-- Listed records follows --
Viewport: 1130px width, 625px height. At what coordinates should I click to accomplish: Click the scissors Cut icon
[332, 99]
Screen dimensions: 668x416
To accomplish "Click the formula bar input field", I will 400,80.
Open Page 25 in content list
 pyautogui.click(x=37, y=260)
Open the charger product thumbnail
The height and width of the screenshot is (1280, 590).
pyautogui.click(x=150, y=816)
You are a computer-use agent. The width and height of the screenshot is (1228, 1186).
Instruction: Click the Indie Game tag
-- Listed records concluded --
## Task description
Print only these lines, exactly: the one containing "Open Page 25 in content list" and all after it to the end of the entries.

## Result below
Open Page 25 in content list
 pyautogui.click(x=37, y=260)
Open the charger product thumbnail
The height and width of the screenshot is (1280, 590).
pyautogui.click(x=150, y=816)
You are a computer-use agent. The width and height of the screenshot is (1228, 1186).
Instruction: Click the Indie Game tag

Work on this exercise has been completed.